How much time off do you get/take?
As a freelance editor, I can take off anytime I want! However, if I don’t work, I don’t get paid.
What is a common misconception people have about what you do?
That, because my office is at home, I don’t work.
What are your goals/dreams for the future?
Since I’m now out of print copies of the book version of my poetry home study course I wrote and used for years in working by mail with students, I want to update that course and upload as an e-book. I have a poetry dictionary and other resources for poets I’m working on, too, and hope to have those ready this year. My big dream, though, is to have at least one book of Bible people poems published and to sell lots and lots of copies of my environmentally-themed book, Living in the Nature Poem, that Hiraeth Press published earlier this year.

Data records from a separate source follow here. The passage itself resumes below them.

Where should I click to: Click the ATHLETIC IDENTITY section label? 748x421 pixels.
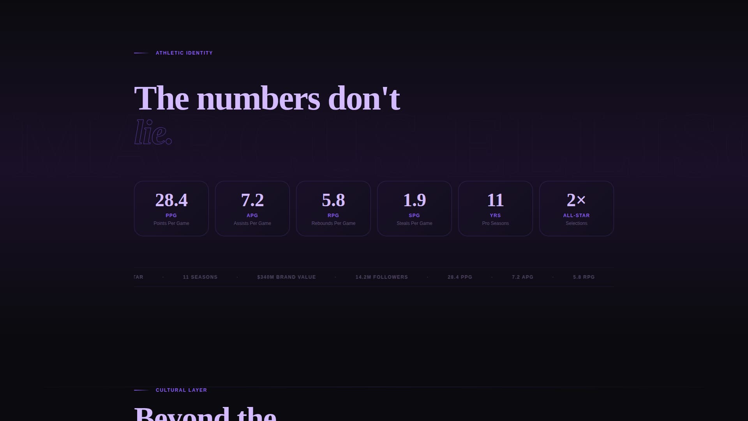(183, 53)
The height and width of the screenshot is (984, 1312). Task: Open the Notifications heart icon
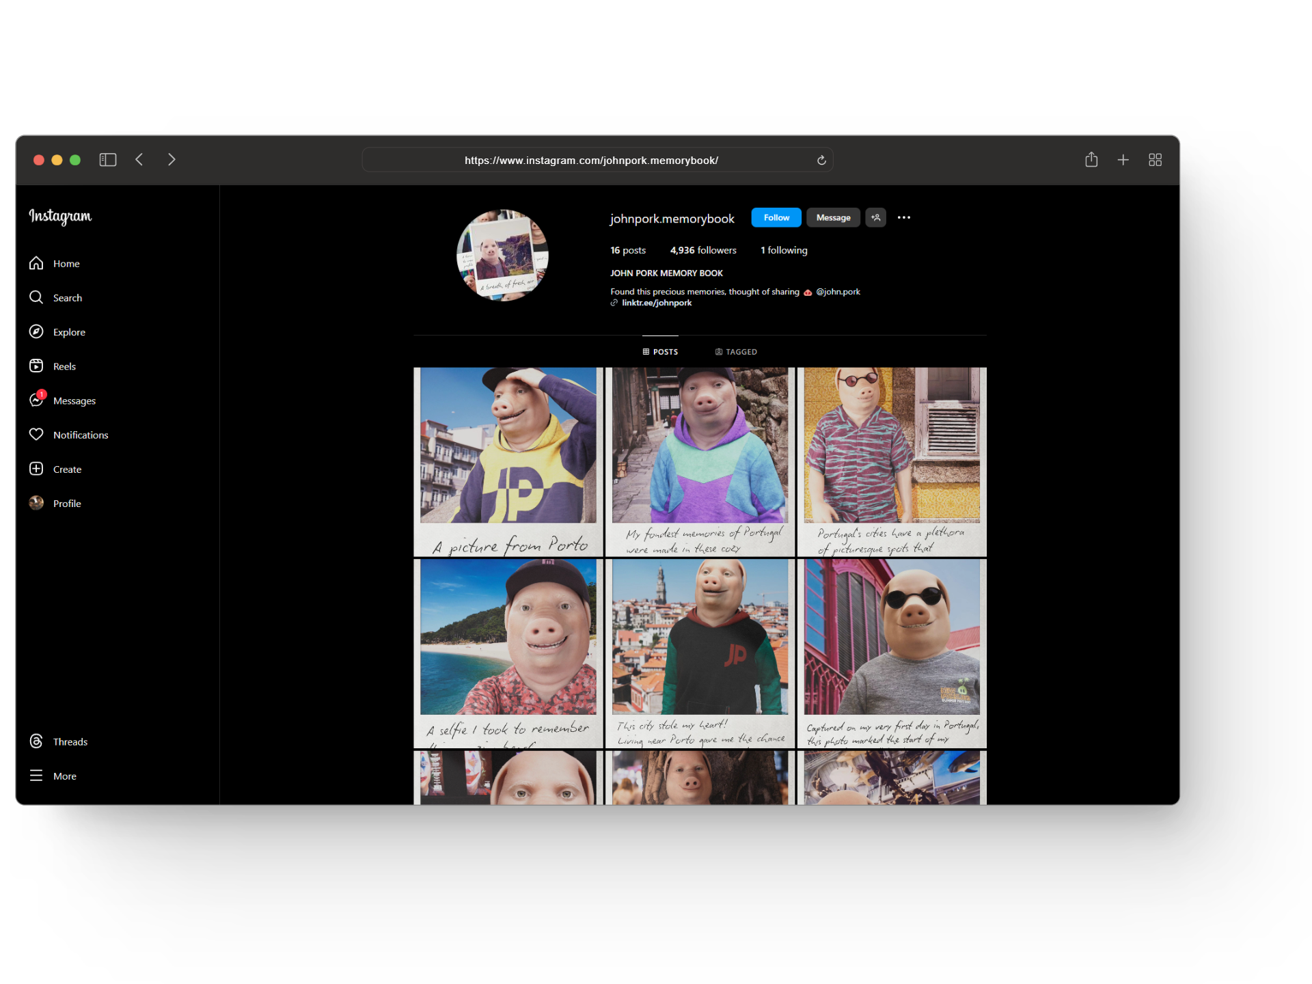36,435
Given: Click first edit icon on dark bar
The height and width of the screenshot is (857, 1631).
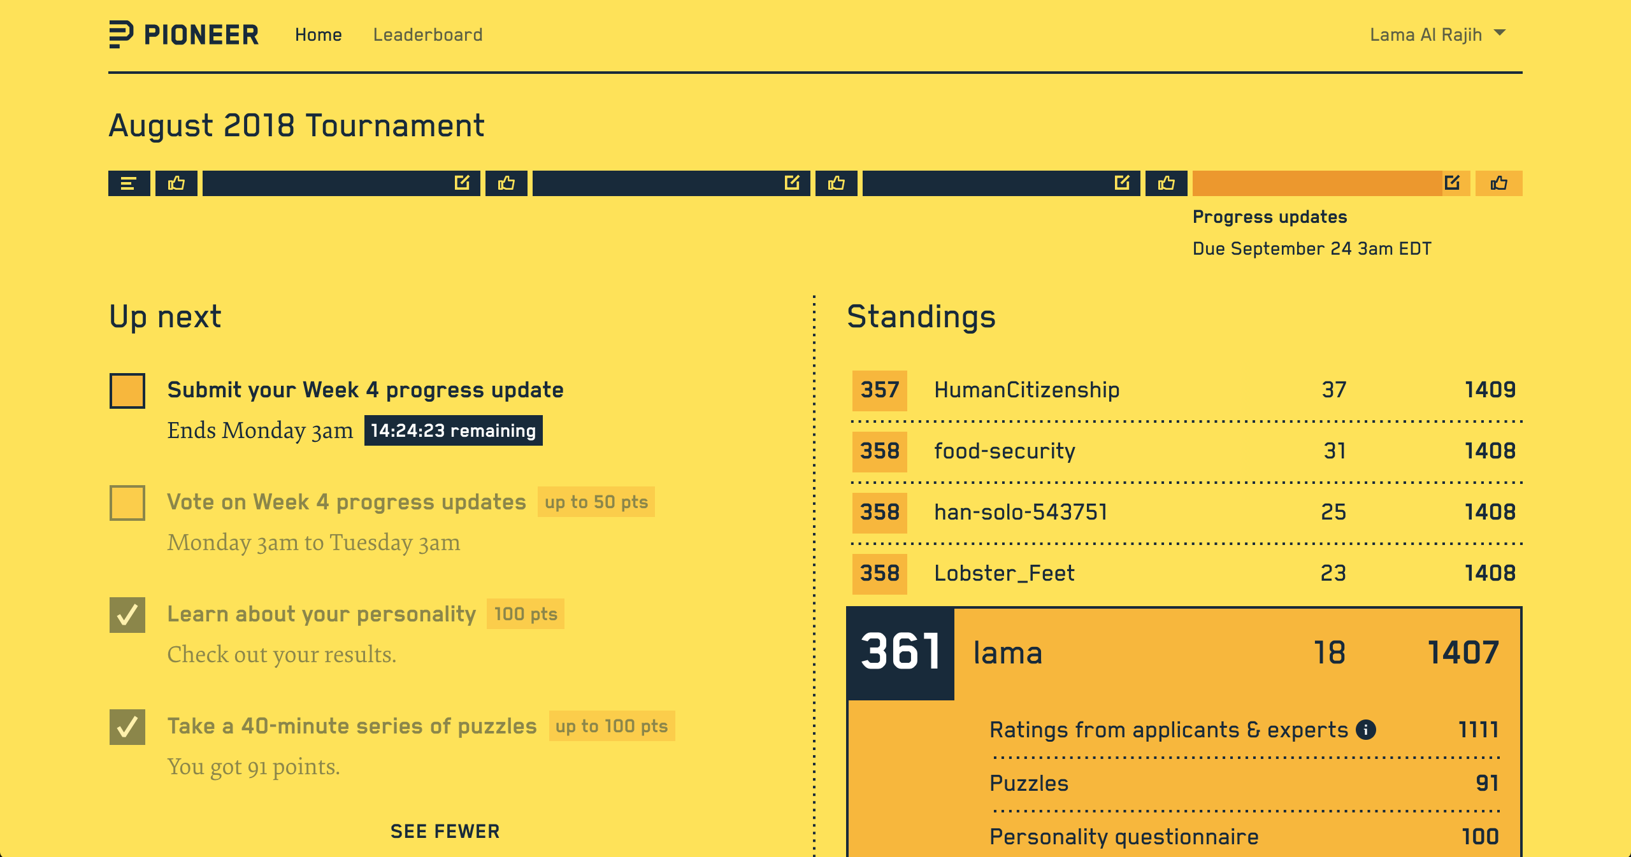Looking at the screenshot, I should tap(462, 183).
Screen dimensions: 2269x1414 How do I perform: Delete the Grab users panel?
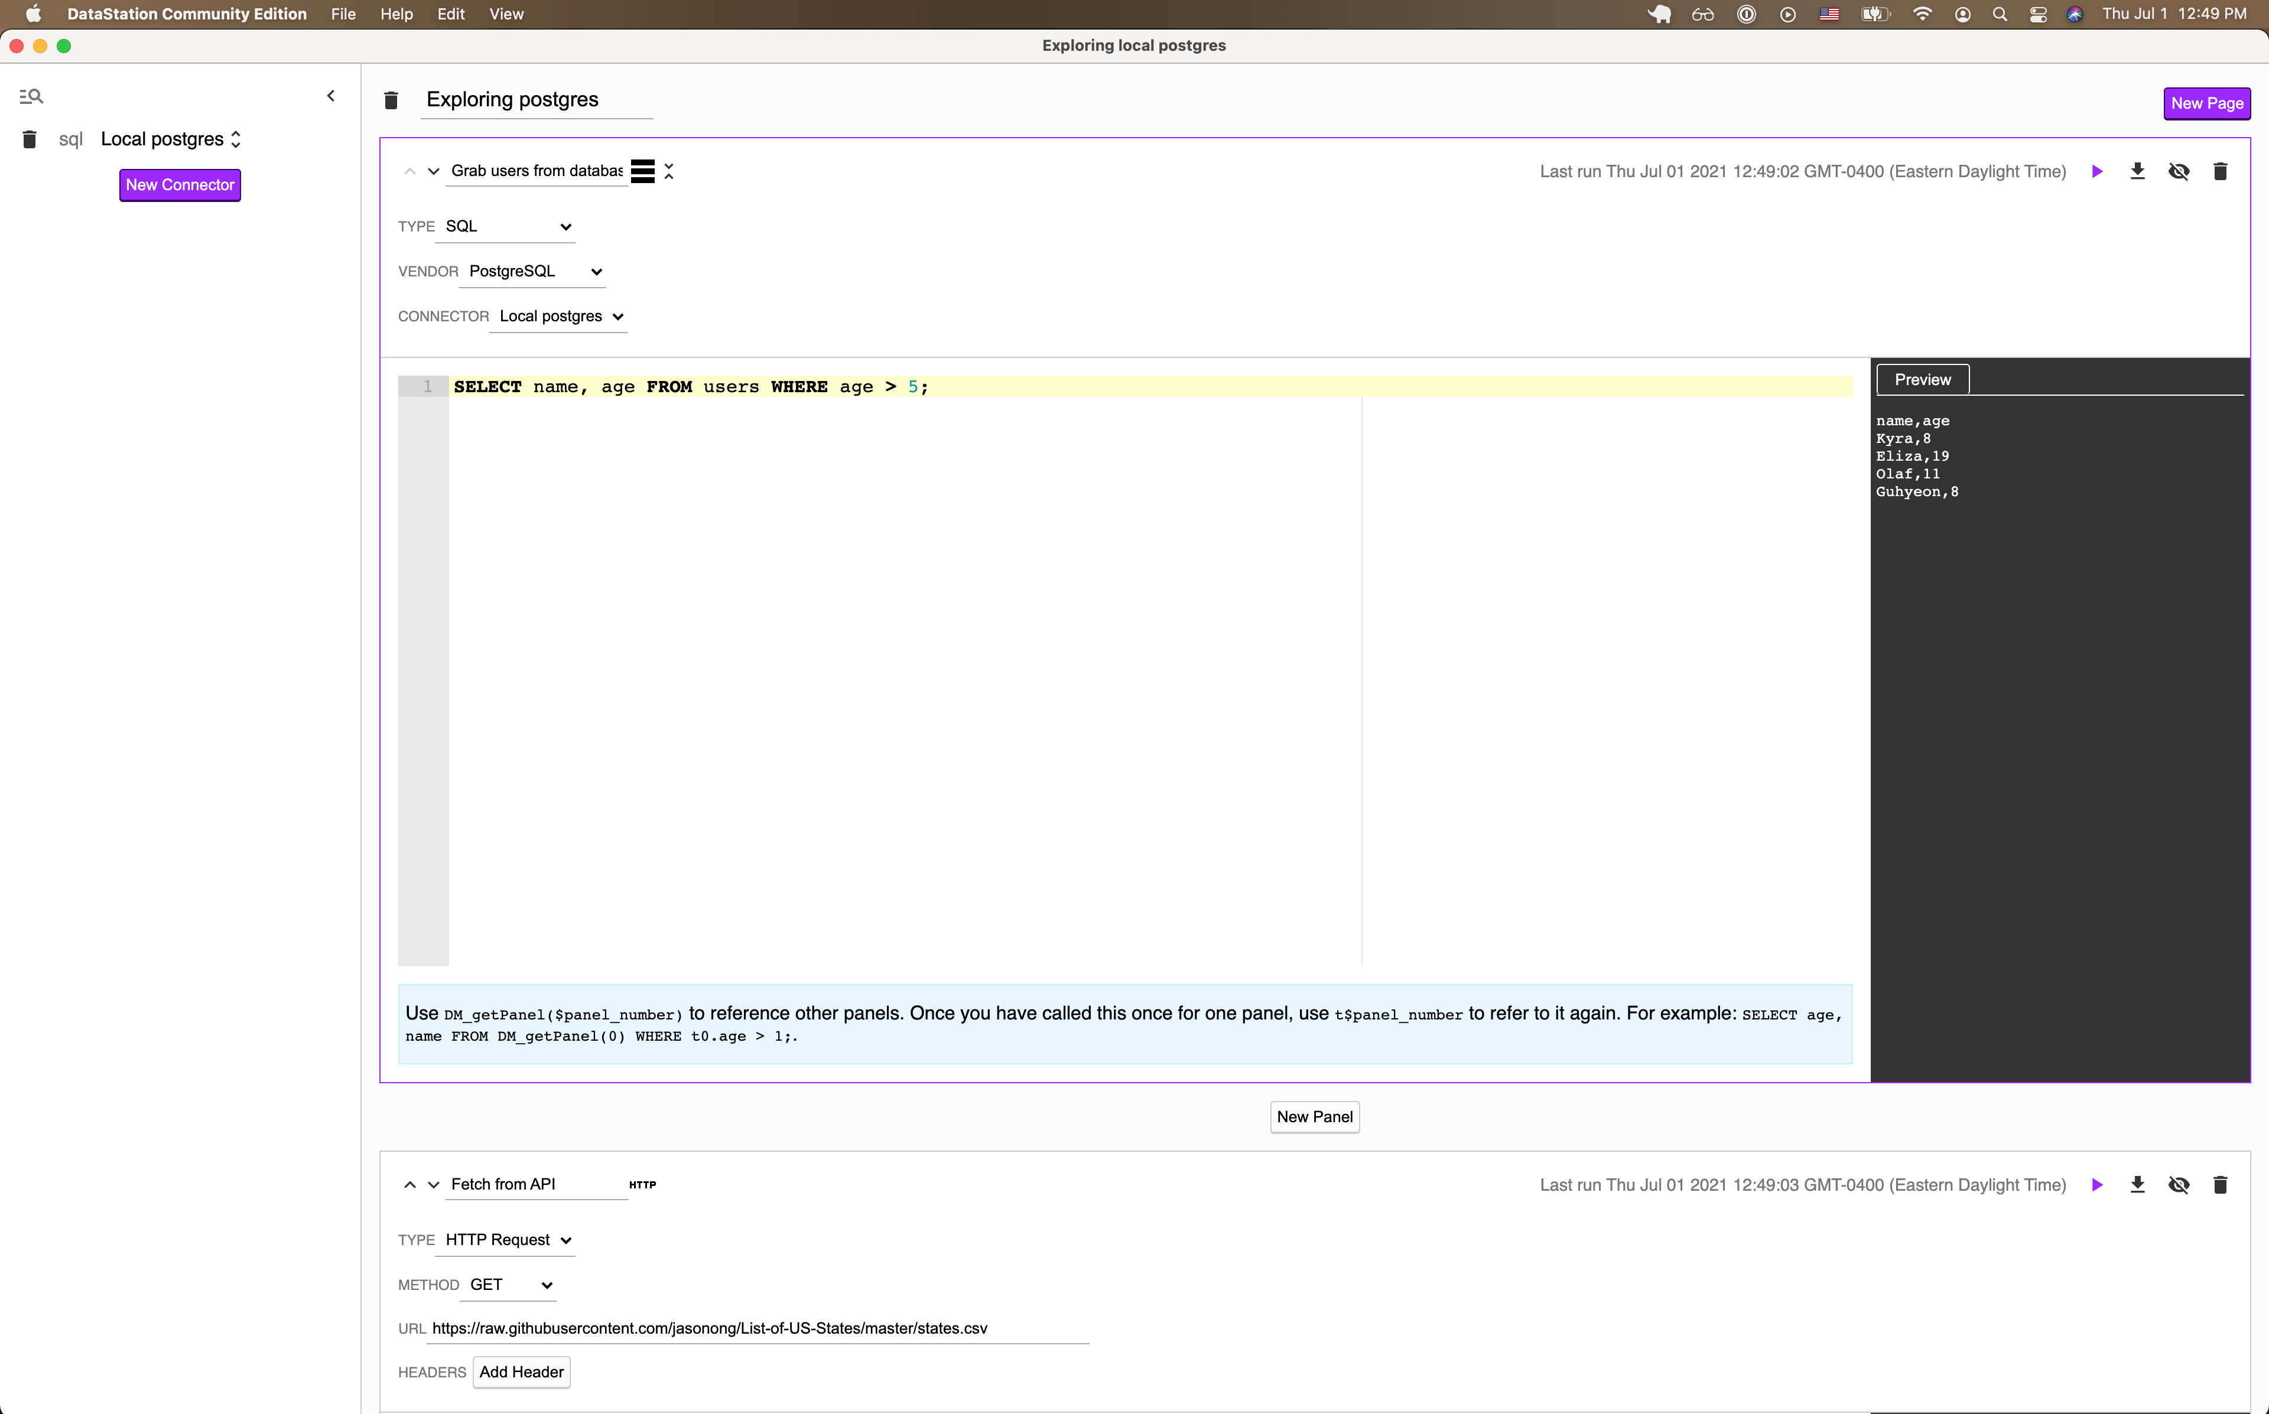point(2221,171)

What else would you like people to know about your job/career?
The work of a freelance editor often involves keeping up with new markets, trends, and the changing needs of poets, writers, editors, and, our very important readers. Staying in touch has been greatly helped by the Internet and social networks, so I hope people follow my blogs, check out the services offered on my website, and “Like” or connect on the major social sites.
Mary, this is a very good interview. I already knew how busy you must be and yet, you are always so helpful and considerate with your assessments of someone’s work. Without your help and encouragement, I would have never sent any of my work to a publisher. I did not have a clue about where to start, and now my credits are building. Thank you for believing in me and giving me a nudge in the right direction.
You’re a natural, Nells. Thanks for encouraging me!
Thanks again for this interview! To help poets and writers in our Christian Poets & Writers group on Facebook, I was looking through my archives to see if I could find relevant articles and remembered this. Besides posting a link on our group page, I thought I’d give an update. 🙂 After our chat here, I uploaded 3 Kindle e-books on Amazon: the Christian Poet’s Guide to Writing Poetry, the Poetry Dictionary For Children & For Fun, and the Christian Writers’ Guide. Hope readers find something useful in each of those. Re my own dream/ goal, last week I received a contract from Kelsay Books for my Bible-based poems, Outside Eden, to be published before the end of 2014! Hallelujah!